Everyone and their mother posts a top prospect list for their respective teams. We’re no different (just better ;). But the top prospects are just a small fraction of the actual amount of minor leaguers each team has (typically closer to 300). Believe it or not, there are some prospects that most sites aren’t noticing, and most certainly the national media hasn’t really heard of. The Angels have a bunch of them.
LHP Chris O’Grady
O’ Grady is a former MWAH Top 30 prospect and his claim to fame so far was being selected in the Rule 5 draft last year by the Reds. O’Grady’s performance in Spring Training wasn’t enough to secure a spot as a LOOGY in their bullpen, and thus he was offered back to the Angels, who hastily took him back and inserted him back into the farm system. O’Grady’s always worked in the low-90’s for as long as I’ve known him, and that much hasn’t changed. What has changed is his role. On the heels of th news that Angels may start looking toward converting relievers into starters to fill out next season’s rotation rather than spend in free agency, O’Grady started taking the hill as a starter in AA. This has been his first real experience in this role in professional baseball. But O’Grady has responded by firing 35 innings, allowing only four runs and four BB across six starts. For those keeping track at home, he’s hasn’t allowed more than one run to cross the plate in this last six appearances. I can’t guarantee he’ll be a top prospect or not, but what I can say is that O’Grady profiles similarly to Nate Smith, who is already well known to Angels prospect enthusiasts.
RHP Austin Adams
Another former MWAH Top 30 prospect, Adams has spent his fair share of time on the shelf this year. The results haven’t always been there for Adams, but what has never been in question is the arsenal. Adams throws his fastball 93-96 and has one of the best sliders in the system. The fastball is heavy and comes in at a downhill plane which has made Adams exceedingly difficult to square up. The problem with Adams has always been control. But now that he’s healthy, Adams is beginning to flash more command than he has in the past. It’s very reasonable to expect to see Adams break into the Angels bullpen within the next year. He’s certainly an upgrade over the likes of Salas, Alvarez, Ramirez and Oberholtzer.
OF Johan Sala
The Angels really don’t have much to offer coming out of the Dominican Republic. The team is solid, but as far projectable talent, there isn’t much at all. Except Sala.
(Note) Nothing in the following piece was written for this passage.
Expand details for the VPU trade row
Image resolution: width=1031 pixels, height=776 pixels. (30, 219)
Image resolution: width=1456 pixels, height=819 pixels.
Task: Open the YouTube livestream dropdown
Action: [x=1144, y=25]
Johan was a higher profile signing three years ago as a 16 year old, and still at just 18 years off age, Sala is finally beginning to capitalize on some of that potential. Listed at 6’1 and 175, Sala is looking more like 6’2 or 6’3 and 180+ these days. This season, his final season before coming stateside, Sala has hit .321/.404 with 8 DB 2 triples a HR and 12 SB. This may not seem like much, but across 60 games in an extremely pitcher friendly environment, it’s a very solid line. More importantly, Sala has shored up his routes in CF, still possess an average-plus throwing arm and has cut down significantly on his swings and misses. Still a long way off, Sala could emerge in the next year or two as part of a crop of surprisingly good outfield prospects unearthed by the Angels (Jahmai Jones, Michael Hermosillo, etc…).